A second step consisted then in refining the survey instrument which I sent out to a larger group of people – unrelated to the first group. Here, my daughter Natasha helped me access the huge pool of undergrad students at MIT. She streamlined the original survey instrument to make it college student-friendly, which meant “adding lots of gifs and replacing as much text as possible with pictures <3”. We have received 65 responses so far, which, given the 4000-person strong undergraduate body at MIT, is respectable. (The answers keep trickling in, but the results discussed below reflect only the first 65).
The questionnaire included both qualitative and quantitative questions.
A big THANK YOU to all who took the time to respond! 🙂
Below follows a summary of the results and a discussion of the major insights.
Results and Discussion of the Concrete Survey
The warm-up question: what adjectives do you associate with concrete?
To get a quick overview of the results, I first created a word cloud.
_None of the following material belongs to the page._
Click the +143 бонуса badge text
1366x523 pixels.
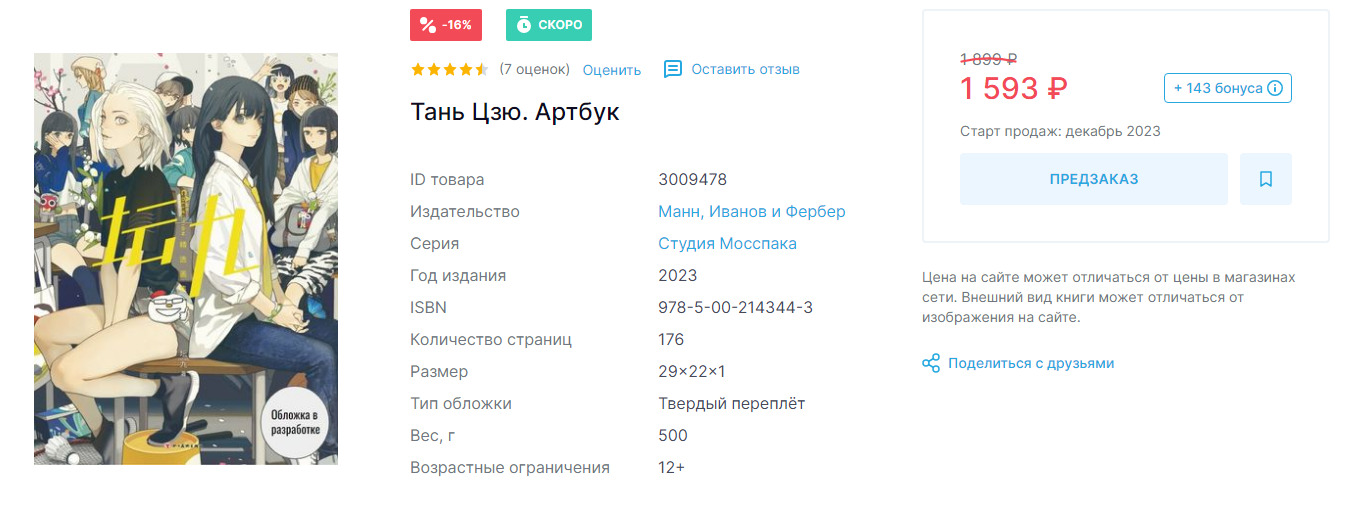pos(1217,88)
In the test survey, six main characteristics were sticking out: cold, hard, rough, versatile, smooth, grey. None of these came as a surprise. While the majority of the most frequently mentioned adjectives have a negative connotation (cold, rough, hard), the remaining two are essentially positive: versatile and smooth.
Of course, I was now pretty curious how the MIT crowd (that is, a group of extremely smart millennials. Natasha agrees) answered the same question. Turns out that they did so in a fairly similar way.
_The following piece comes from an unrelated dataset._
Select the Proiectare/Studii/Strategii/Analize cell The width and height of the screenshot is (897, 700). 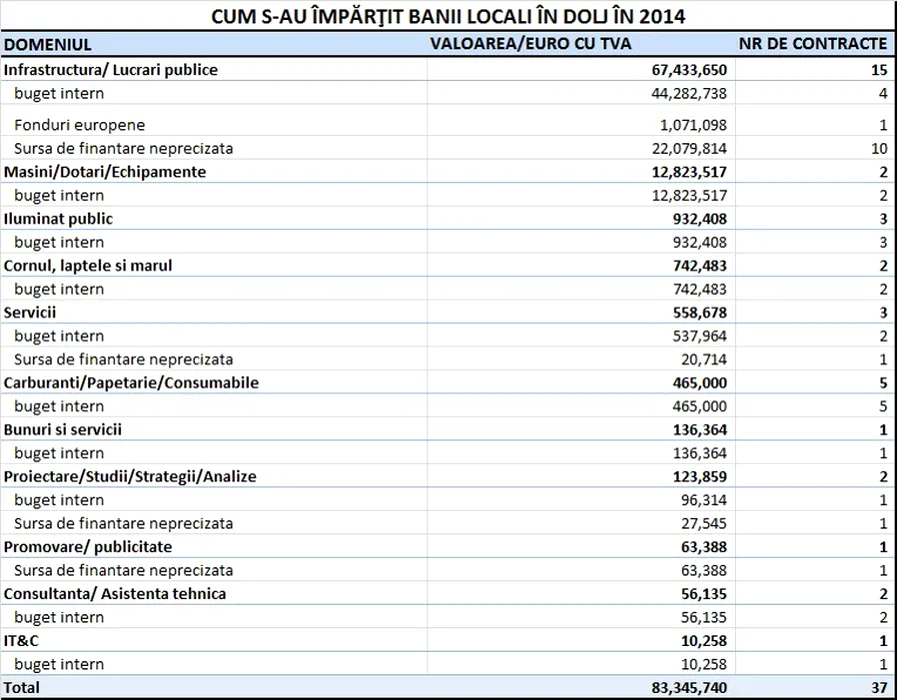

Due to the significantly higher number of responses, the variety of adjectives associated with concrete naturally increased. Arguably, some weren’t technically real words, or adjectives, but they were no less descriptive: raspy, concreto, cavemanny, sidewalk, slabby, jail, mafioso, blocky and potentially hip. The main message here was, however, much more mainstream: similar to the first group (though in slightly different order), the students associated with concrete the four main properties hard, grey, cold and rough. Further, many described it also as industrial, smooth, and strong. Surprisingly — and contrary to my expectations — nobody considered it to be a “versatile” material.
To see whether there are more adjectives that would distinguish between the positive and negative characteristics of concrete, I created the table below. The number of different positive adjectives turned out to be much larger and more diverse than that of the negative ones. It thus appears as though concrete — despite its rather poor reputation — is believed to offer a fair amount of useful design characteristics, some of which may even help to overcome the big negatives mentioned earlier.
What Do you know about the functionality of concrete?
Concrete was quite often likened to rock and its functionality was derived from there: it’s hard, inflexible, durable, extremely strong, sustainable (… really?), holds up well in compression, but needs reinforcing to sustain tension. It was also mentioned that it hardens in water (curing) and is fire resistant.
Some interesting answers, which illustrated some of the misconceptions about concrete, suggested that concrete offers sound protection and helps to deal with humidity. From personal experience, living in a house with solid concrete walls, noisy neighbours and suffering from high humidity levels throughout most of the year, I can attest to the fact that both of these answers are not quite correct (for more on this, read here!) Indeed, the very properties that make it such a great building material — its density and resilience to compression — make it very acoustically permeable. If a concrete wall seems soundproof, it likely has purposefully constructed air pockets or an acoustic insulator built into it. Concrete isn’t great for managing humidity or repelling water. Its porosity makes it susceptible to the penetration by moisture if not properly sealed on both top and bottom surfaces.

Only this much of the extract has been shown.